TO DO>
Transcribe the following records verbatim, reproducing every line without alteration.

** START OF LISTED RECORDS **

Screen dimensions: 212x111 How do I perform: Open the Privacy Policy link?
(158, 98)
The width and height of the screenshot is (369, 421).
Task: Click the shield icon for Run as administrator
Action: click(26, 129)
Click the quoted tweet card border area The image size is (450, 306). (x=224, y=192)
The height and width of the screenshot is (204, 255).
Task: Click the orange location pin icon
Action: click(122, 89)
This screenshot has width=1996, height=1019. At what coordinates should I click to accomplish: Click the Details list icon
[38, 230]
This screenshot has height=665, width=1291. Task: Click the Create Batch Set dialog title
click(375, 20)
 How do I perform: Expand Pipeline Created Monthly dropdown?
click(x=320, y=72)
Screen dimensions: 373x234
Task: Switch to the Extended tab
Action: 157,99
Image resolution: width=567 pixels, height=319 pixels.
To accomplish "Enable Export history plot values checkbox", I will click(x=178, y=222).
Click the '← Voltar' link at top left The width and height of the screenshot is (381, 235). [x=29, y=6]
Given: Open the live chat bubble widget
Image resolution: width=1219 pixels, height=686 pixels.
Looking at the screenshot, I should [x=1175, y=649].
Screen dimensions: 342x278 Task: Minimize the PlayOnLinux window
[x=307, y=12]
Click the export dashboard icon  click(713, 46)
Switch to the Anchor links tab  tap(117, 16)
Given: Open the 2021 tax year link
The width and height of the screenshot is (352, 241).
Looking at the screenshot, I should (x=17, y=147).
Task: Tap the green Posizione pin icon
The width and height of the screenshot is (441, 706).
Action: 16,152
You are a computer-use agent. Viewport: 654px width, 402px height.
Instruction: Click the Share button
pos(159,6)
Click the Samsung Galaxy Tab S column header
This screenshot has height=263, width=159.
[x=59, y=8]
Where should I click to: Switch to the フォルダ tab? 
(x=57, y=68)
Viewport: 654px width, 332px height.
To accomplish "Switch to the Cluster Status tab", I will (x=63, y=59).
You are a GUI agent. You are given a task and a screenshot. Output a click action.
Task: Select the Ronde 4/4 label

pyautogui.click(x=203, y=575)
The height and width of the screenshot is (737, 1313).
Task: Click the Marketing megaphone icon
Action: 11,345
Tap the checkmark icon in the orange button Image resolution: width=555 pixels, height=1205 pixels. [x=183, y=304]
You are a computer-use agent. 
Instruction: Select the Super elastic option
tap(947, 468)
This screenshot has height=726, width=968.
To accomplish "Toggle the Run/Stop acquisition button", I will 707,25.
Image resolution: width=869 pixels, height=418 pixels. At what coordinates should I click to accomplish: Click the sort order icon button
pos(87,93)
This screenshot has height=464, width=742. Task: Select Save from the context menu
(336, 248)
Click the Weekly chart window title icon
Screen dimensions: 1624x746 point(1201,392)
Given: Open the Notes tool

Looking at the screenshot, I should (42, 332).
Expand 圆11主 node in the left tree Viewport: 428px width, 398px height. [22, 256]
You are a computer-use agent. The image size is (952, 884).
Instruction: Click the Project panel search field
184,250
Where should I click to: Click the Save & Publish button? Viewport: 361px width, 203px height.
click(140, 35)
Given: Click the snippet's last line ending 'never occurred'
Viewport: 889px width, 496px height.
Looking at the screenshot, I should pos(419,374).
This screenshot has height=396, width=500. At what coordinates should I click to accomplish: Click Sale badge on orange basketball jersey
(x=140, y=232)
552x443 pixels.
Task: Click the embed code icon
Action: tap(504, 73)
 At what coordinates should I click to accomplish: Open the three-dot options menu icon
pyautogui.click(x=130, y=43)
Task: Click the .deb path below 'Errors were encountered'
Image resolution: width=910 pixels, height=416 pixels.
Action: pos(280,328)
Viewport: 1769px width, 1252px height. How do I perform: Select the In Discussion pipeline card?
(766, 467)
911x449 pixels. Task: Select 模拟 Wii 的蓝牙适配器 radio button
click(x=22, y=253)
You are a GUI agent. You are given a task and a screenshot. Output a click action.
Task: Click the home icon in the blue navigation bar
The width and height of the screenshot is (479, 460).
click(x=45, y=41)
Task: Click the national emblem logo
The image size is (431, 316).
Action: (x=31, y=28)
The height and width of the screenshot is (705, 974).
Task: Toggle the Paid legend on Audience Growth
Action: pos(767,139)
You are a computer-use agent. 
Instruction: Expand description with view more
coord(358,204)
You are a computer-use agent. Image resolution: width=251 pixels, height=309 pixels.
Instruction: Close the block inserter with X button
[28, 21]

** END OF LISTED RECORDS **

PROBLEM SOLUTION>
Screen dimensions: 212x111 How do I perform: Open the Privacy Policy link?
(158, 98)
The width and height of the screenshot is (369, 421).
Task: Click the shield icon for Run as administrator
Action: click(26, 129)
Click the quoted tweet card border area The image size is (450, 306). (x=224, y=192)
The height and width of the screenshot is (204, 255).
Task: Click the orange location pin icon
Action: click(122, 89)
This screenshot has width=1996, height=1019. At what coordinates should I click to accomplish: Click the Details list icon
[38, 230]
This screenshot has height=665, width=1291. Task: Click the Create Batch Set dialog title
click(375, 20)
 How do I perform: Expand Pipeline Created Monthly dropdown?
click(x=320, y=72)
Screen dimensions: 373x234
Task: Switch to the Extended tab
Action: 157,99
Image resolution: width=567 pixels, height=319 pixels.
To accomplish "Enable Export history plot values checkbox", I will click(x=178, y=222).
Click the '← Voltar' link at top left The width and height of the screenshot is (381, 235). [x=29, y=6]
Given: Open the live chat bubble widget
Image resolution: width=1219 pixels, height=686 pixels.
Looking at the screenshot, I should [x=1175, y=649].
Screen dimensions: 342x278 Task: Minimize the PlayOnLinux window
[x=307, y=12]
Click the export dashboard icon  click(713, 46)
Switch to the Anchor links tab  tap(117, 16)
Given: Open the 2021 tax year link
The width and height of the screenshot is (352, 241).
Looking at the screenshot, I should (x=17, y=147).
Task: Tap the green Posizione pin icon
The width and height of the screenshot is (441, 706).
Action: 16,152
You are a computer-use agent. Viewport: 654px width, 402px height.
Instruction: Click the Share button
pos(159,6)
Click the Samsung Galaxy Tab S column header
This screenshot has height=263, width=159.
[x=59, y=8]
Where should I click to: Switch to the フォルダ tab? 
(x=57, y=68)
Viewport: 654px width, 332px height.
To accomplish "Switch to the Cluster Status tab", I will (x=63, y=59).
You are a GUI agent. You are given a task and a screenshot. Output a click action.
Task: Select the Ronde 4/4 label

pyautogui.click(x=203, y=575)
The height and width of the screenshot is (737, 1313).
Task: Click the Marketing megaphone icon
Action: 11,345
Tap the checkmark icon in the orange button Image resolution: width=555 pixels, height=1205 pixels. [x=183, y=304]
You are a computer-use agent. 
Instruction: Select the Super elastic option
tap(947, 468)
This screenshot has height=726, width=968.
To accomplish "Toggle the Run/Stop acquisition button", I will 707,25.
Image resolution: width=869 pixels, height=418 pixels. At what coordinates should I click to accomplish: Click the sort order icon button
pos(87,93)
This screenshot has height=464, width=742. Task: Select Save from the context menu
(336, 248)
Click the Weekly chart window title icon
Screen dimensions: 1624x746 point(1201,392)
Given: Open the Notes tool

Looking at the screenshot, I should (42, 332).
Expand 圆11主 node in the left tree Viewport: 428px width, 398px height. [22, 256]
You are a computer-use agent. The image size is (952, 884).
Instruction: Click the Project panel search field
184,250
Where should I click to: Click the Save & Publish button? Viewport: 361px width, 203px height.
click(140, 35)
Given: Click the snippet's last line ending 'never occurred'
Viewport: 889px width, 496px height.
Looking at the screenshot, I should pos(419,374).
This screenshot has height=396, width=500. At what coordinates should I click to accomplish: Click Sale badge on orange basketball jersey
(x=140, y=232)
552x443 pixels.
Task: Click the embed code icon
Action: tap(504, 73)
 At what coordinates should I click to accomplish: Open the three-dot options menu icon
pyautogui.click(x=130, y=43)
Task: Click the .deb path below 'Errors were encountered'
Image resolution: width=910 pixels, height=416 pixels.
Action: pos(280,328)
Viewport: 1769px width, 1252px height. How do I perform: Select the In Discussion pipeline card?
(766, 467)
911x449 pixels. Task: Select 模拟 Wii 的蓝牙适配器 radio button
click(x=22, y=253)
You are a GUI agent. You are given a task and a screenshot. Output a click action.
Task: Click the home icon in the blue navigation bar
The width and height of the screenshot is (479, 460).
click(x=45, y=41)
Task: Click the national emblem logo
The image size is (431, 316).
Action: (x=31, y=28)
The height and width of the screenshot is (705, 974).
Task: Toggle the Paid legend on Audience Growth
Action: pos(767,139)
You are a computer-use agent. 
Instruction: Expand description with view more
coord(358,204)
You are a computer-use agent. Image resolution: width=251 pixels, height=309 pixels.
Instruction: Close the block inserter with X button
[28, 21]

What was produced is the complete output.